_SOURCE EXTRACT_:

=== Section Start ===

GameSense is a specialized language model that converts unstructured gaming conversations into structured, actionable data. It listens to how gamers talk and extracts valuable information that can power recommendations, support systems, and analytics.
Input: Gamers' natural language about games from forums, chats, reviews, etc.
Output: Structured data with categorized information about games, platforms, preferences, etc.
Here's a concrete example from our training data:
"Dirt: Showdown from 2012 is a sport racing game for the PlayStation, Xbox, PC rated E 10+ (for Everyone 10 and Older). It's not available on Steam, Linux, or Mac."
inform(
name[Dirt: Showdown],
release_year[2012],
esrb[E 10+ (for Everyone 10 and Older)],
genres[driving/racing, sport],
platforms[PlayStation, Xbox, PC],
available_on_steam[no],
has_linux_release[no],
has_mac_release[no]
)
This structured output can be used to:
- Answer specific questions about games ("Is Dirt: Showdown available on Mac?")
- Track trends in gaming discussions
- Power recommendation engines
- Extract user opinions and sentiment
- Build gaming knowledge graphs
- Enhance customer support
GameSense listens to gaming chats, forum posts, customer support tickets, social media, and other sources where gamers communicate. As gamers discuss different titles, features, opinions, and issues, GameSense:
- Recognizes gaming jargon across different genres and communities
- Extracts key information about games, platforms, features, and opinions
- Structures this information into a standardized format
- Makes it available for downstream applications
Monitor conversations across Discord, Reddit, and other platforms to track what games are being discussed, what features players care about, and emerging trends.
When a player says: "I can't get Dirt: Showdown to run on my Mac," GameSense identifies:
- The specific game (Dirt: Showdown)
- The platform issue (Mac)
- The fact that the game doesn't support Mac (from structured knowledge)
- Can immediately inform the player about platform incompatibility
When a player has been discussing racing games for PlayStation with family-friendly ratings, GameSense can help power recommendations for similar titles they might enjoy.
By understanding the context of gaming conversations, GameSense can better identify toxic behavior while recognizing harmless gaming slang.
GameSense uses Parameter-Efficient Fine-Tuning (PEFT) to customize powerful foundation models for understanding gaming language:
- We start with a base model like Microsoft's Phi-2 or Llama 3.1
- Fine-tune on the gem/viggo dataset containing structured gaming conversations
- Use LoRA adapters for efficient training
- Evaluate on gaming-specific benchmarks
- Deploy to production environments
- Customer Support Automation: Understand and respond to player issues with context-aware solutions
- Community Moderation: Detect toxic language with nuanced understanding of gaming communication
- Player Insights: Extract actionable intelligence from forums, chats, and reviews
- Recommendation Systems: Power personalized game and content suggestions
- In-Game Assistants: Create NPCs or helpers that understand player intentions
- Python 3.8+
- GPU with at least 24GB VRAM (for full model training)

=== Section End ===

_SET OF TASKS_:
A: List every field name inside the inform( ... ) block on the GameSense page.
B: Translate this sentence from the GameSense page into Spanish: "It listens to how gamers talk and extracts valuable information that can power recommendations, support systems, and analytics."
C: Pick up the GameSense page after its last line and keep writing in the same style.
The data after this point has no connection to the GameSense page.

_DATASET EXTRACT_:

=== Section Start ===

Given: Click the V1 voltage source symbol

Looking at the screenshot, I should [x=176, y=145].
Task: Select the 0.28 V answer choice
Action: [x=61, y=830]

=== Section End ===

_WRITTEN ANSWERS_:
A:
name
release_year
esrb
genres
platforms
available_on_steam
has_linux_release
has_mac_release

B: Escucha cómo hablan los jugadores y extrae información valiosa que puede impulsar recomendaciones, sistemas de soporte y análisis.

C:
- ZenML installed and configured
- Neptune.ai account for experiment tracking (optional)
- Set up your Neptune.ai credentials if you want to use Neptune for experiment tracking:
# Set your Neptune project name and API token as environment variables export NEPTUNE_PROJECT="your-neptune-workspace/your-project-name" export NEPTUNE_API_TOKEN="your-neptune-api-token"
-
Install GameSense:
# Set up a Python virtual environment python3 -m venv .venv source .venv/bin/activate # Install requirements pip install -r requirements.txt
-
Run the end-to-end pipeline:
# For single-GPU training python run.py --config orchestrator_finetune.yaml # For multi-GPU acceleration python run.py --config orchestrator_finetune.yaml --accelerate
Warning
All pipeline steps have a clean_gpu_memory(force=True)
at the beginning. This ensures memory is properly cleared after previous steps.
This functionality might affect other GPU processes running on the same environment. If you don't want to clean GPU memory between steps, you can remove these utility calls from all steps.
The trained model will be automatically stored in your ZenML artifact store, ready for deployment.
GameSense offers flexible configuration to meet your specific gaming platform needs:
Choose from powerful foundation models:
- Microsoft Phi-2: Lightweight yet powerful for most gaming applications (default)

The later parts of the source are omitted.